-- Material supplied follows --

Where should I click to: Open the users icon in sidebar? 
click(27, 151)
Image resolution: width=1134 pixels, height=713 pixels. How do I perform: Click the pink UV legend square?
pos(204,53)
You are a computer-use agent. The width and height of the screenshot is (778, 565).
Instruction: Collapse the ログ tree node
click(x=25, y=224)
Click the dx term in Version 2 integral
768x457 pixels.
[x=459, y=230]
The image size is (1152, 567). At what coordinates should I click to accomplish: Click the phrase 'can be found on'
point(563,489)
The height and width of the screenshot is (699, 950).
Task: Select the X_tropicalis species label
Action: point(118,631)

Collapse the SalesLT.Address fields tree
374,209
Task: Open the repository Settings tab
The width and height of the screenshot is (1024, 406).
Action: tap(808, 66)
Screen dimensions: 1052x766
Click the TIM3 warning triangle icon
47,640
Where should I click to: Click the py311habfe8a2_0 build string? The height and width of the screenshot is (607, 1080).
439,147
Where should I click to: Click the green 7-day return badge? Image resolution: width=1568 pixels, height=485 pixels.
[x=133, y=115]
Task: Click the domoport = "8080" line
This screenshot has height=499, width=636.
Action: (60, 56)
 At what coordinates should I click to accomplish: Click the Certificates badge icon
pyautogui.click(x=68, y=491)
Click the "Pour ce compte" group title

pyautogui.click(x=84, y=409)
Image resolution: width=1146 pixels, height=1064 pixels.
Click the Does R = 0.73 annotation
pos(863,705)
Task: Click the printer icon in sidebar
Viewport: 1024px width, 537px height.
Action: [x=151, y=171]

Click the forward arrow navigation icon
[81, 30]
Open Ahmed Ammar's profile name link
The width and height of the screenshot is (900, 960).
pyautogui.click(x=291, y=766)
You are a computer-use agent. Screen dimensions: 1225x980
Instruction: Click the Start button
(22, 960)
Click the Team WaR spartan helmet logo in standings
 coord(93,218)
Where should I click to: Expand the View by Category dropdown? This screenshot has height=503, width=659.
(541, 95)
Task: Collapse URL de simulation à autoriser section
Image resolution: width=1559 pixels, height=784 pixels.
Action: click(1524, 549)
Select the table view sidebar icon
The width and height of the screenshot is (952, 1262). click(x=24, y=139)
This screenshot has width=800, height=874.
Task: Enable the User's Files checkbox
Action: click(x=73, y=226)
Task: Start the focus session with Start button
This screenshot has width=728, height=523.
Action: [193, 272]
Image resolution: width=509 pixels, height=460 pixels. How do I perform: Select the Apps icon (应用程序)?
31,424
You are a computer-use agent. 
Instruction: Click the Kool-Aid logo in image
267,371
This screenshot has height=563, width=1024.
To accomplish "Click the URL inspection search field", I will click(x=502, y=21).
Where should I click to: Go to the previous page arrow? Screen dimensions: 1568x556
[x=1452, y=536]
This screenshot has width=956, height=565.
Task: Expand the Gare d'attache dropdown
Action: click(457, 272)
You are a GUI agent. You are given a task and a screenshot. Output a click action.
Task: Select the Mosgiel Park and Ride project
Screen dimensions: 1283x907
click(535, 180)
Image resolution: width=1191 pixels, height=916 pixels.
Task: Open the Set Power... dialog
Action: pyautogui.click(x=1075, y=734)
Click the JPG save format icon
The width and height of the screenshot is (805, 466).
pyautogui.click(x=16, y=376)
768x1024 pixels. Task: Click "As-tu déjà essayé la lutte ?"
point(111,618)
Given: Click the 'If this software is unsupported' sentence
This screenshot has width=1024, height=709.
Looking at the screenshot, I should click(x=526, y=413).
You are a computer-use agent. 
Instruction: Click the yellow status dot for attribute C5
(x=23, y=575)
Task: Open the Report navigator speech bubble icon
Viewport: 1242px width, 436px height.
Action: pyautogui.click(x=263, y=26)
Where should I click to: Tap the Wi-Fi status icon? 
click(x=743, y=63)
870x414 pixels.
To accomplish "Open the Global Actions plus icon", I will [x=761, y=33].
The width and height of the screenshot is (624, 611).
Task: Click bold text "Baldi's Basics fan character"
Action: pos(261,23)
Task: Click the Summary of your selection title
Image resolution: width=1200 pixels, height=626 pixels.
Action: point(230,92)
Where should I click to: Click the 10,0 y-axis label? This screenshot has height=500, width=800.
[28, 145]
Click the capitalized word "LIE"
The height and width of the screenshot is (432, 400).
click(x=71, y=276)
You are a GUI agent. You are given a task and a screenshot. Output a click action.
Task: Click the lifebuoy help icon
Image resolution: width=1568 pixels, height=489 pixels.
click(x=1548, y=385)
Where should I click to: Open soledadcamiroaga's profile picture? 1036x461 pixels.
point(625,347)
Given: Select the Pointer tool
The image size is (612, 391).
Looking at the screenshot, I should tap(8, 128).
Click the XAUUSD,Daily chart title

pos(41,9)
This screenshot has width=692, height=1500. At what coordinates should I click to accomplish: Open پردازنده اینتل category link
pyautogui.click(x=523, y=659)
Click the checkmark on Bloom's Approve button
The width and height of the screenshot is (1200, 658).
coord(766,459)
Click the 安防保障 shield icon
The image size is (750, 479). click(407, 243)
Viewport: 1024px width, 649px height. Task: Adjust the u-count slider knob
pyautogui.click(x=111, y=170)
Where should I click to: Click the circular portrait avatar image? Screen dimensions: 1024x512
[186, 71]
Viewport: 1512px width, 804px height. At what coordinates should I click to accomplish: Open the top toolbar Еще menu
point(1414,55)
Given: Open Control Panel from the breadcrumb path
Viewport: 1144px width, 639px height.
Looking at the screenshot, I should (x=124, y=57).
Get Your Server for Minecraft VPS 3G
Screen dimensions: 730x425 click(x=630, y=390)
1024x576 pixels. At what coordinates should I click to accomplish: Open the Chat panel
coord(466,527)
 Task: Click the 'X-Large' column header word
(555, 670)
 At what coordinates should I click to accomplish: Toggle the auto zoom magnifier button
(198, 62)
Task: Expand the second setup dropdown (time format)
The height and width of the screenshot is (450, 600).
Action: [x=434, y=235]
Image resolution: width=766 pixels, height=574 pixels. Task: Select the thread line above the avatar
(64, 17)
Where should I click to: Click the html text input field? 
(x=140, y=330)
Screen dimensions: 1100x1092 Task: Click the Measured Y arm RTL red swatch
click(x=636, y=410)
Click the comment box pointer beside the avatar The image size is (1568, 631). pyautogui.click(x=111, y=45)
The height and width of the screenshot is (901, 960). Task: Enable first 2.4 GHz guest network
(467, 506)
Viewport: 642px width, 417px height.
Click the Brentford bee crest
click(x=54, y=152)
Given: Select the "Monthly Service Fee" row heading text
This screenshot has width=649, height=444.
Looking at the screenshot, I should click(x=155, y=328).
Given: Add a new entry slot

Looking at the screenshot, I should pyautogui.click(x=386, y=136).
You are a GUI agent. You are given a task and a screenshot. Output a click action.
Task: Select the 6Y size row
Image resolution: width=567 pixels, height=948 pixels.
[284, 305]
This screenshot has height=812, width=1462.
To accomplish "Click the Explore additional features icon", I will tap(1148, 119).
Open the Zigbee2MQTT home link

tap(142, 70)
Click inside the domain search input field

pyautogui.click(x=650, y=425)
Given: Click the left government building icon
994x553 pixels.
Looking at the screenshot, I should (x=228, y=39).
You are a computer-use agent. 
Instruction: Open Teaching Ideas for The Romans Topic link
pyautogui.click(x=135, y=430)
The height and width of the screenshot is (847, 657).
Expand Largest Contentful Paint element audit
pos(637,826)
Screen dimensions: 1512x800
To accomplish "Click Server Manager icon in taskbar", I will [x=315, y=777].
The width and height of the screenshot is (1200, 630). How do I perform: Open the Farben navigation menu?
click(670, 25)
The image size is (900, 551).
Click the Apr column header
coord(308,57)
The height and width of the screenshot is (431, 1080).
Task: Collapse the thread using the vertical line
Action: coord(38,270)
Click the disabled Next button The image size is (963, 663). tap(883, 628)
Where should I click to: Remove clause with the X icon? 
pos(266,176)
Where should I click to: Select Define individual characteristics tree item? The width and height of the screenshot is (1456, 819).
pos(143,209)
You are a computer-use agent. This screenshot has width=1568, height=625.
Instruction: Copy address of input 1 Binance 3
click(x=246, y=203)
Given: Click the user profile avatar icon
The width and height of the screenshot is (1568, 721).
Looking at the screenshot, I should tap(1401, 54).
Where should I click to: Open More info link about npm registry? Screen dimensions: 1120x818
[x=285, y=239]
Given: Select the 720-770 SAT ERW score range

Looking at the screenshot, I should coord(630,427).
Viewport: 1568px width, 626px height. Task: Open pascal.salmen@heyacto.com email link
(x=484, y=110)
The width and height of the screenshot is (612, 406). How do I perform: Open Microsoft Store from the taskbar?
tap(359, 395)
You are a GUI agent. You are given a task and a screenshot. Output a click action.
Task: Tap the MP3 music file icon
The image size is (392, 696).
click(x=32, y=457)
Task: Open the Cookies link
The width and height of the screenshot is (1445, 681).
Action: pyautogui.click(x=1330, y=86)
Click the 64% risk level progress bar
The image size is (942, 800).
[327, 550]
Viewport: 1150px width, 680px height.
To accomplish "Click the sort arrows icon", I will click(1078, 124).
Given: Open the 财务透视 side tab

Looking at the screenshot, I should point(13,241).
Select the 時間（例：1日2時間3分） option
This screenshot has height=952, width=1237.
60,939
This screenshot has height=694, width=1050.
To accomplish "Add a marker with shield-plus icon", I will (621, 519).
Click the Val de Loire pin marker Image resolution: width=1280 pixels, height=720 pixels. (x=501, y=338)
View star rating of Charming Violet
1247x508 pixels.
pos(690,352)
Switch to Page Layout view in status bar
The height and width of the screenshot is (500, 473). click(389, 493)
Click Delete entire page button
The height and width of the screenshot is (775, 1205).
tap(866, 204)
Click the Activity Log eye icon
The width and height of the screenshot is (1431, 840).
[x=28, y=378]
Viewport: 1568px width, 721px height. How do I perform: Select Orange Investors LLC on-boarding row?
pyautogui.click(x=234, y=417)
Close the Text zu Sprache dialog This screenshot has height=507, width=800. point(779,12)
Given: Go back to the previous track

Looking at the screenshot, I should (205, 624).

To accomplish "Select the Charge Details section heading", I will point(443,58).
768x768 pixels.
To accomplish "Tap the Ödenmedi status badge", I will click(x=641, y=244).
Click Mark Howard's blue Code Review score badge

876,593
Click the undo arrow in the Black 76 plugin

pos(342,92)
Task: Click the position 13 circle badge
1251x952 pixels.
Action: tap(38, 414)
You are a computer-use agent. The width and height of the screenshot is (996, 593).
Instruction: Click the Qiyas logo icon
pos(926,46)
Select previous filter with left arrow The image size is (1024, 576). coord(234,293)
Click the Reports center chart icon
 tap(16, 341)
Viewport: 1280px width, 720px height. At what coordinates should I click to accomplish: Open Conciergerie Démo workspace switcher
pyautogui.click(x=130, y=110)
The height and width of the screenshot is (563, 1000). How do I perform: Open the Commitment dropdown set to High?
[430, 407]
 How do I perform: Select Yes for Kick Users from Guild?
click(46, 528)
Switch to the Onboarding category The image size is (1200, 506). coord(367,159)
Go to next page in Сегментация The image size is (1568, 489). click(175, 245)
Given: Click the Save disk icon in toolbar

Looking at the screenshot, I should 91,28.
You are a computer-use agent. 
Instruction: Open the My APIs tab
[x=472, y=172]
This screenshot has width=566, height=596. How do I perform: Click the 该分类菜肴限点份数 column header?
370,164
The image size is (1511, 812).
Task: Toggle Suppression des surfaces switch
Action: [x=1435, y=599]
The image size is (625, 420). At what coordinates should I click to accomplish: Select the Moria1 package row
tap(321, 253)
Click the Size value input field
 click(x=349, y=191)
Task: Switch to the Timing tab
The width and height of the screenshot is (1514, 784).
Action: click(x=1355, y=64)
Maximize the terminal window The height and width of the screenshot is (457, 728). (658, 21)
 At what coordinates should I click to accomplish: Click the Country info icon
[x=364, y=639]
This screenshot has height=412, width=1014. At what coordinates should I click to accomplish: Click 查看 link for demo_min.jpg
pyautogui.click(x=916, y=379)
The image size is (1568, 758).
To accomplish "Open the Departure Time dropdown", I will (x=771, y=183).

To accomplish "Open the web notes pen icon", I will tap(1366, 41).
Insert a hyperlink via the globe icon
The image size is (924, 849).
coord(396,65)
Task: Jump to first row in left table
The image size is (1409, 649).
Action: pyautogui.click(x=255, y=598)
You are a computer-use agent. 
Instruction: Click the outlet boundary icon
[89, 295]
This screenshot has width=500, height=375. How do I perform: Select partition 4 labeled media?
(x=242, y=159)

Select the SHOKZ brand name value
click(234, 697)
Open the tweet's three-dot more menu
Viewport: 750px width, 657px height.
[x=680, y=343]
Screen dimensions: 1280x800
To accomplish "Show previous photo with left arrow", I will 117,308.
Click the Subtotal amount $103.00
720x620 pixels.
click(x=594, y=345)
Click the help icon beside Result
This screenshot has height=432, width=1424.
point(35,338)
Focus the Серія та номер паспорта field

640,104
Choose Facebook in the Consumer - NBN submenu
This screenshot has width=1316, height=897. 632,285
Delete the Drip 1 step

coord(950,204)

-- Material supplied concluded --

§ Aim of the task
Take the lines above from the first through the one containing "is (778, 565)." and reproduce them exactly; include nothing else.

§ Written reply
Where should I click to: Open the users icon in sidebar? 
click(27, 151)
Image resolution: width=1134 pixels, height=713 pixels. How do I perform: Click the pink UV legend square?
pos(204,53)
You are a computer-use agent. The width and height of the screenshot is (778, 565).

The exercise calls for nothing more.